:: Record excerpts

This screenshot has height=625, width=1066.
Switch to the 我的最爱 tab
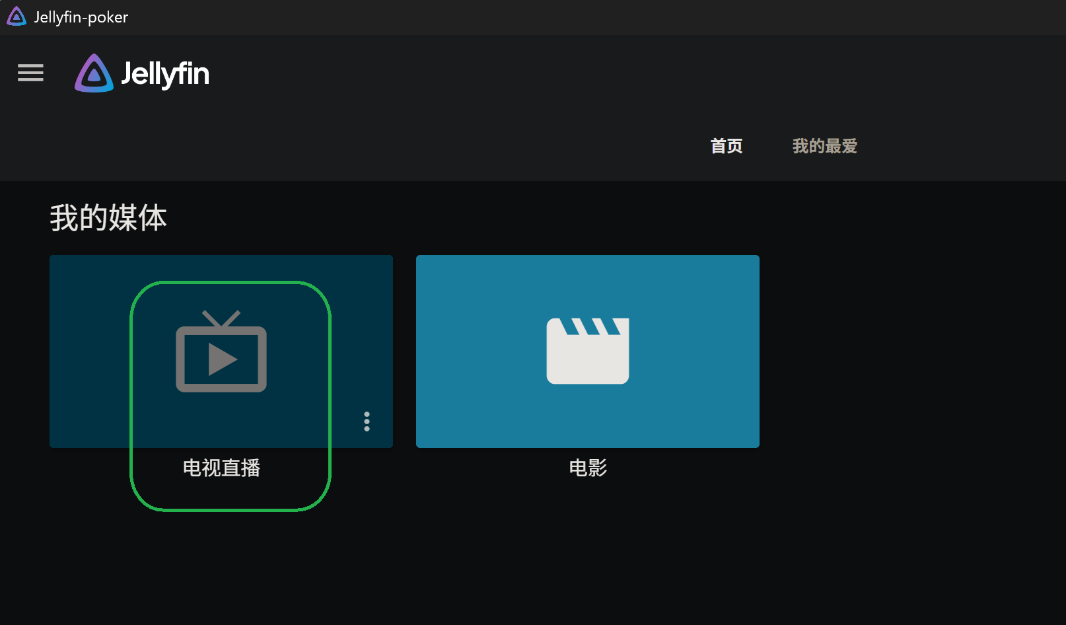click(x=825, y=146)
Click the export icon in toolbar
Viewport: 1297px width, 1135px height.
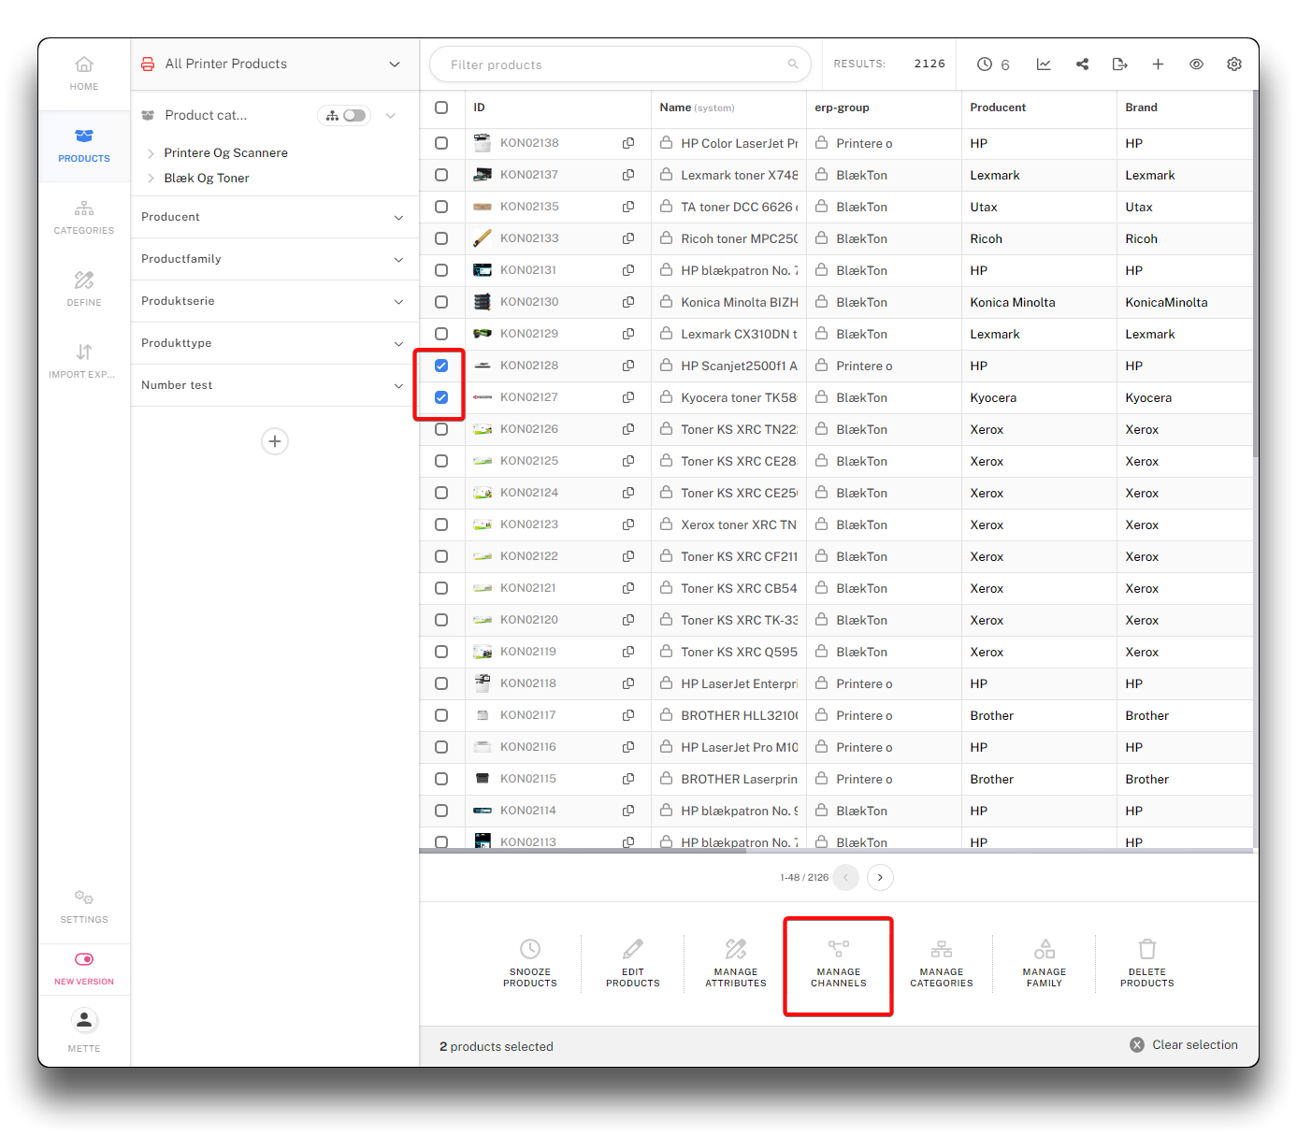pyautogui.click(x=1119, y=65)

::::

What you will do:
Without the pictures, write out the whole listing above exactly as it appears.

Answer for the task:
This screenshot has height=625, width=1066.
Switch to the 我的最爱 tab
click(x=825, y=146)
Click the export icon in toolbar
Viewport: 1297px width, 1135px height.
pyautogui.click(x=1119, y=65)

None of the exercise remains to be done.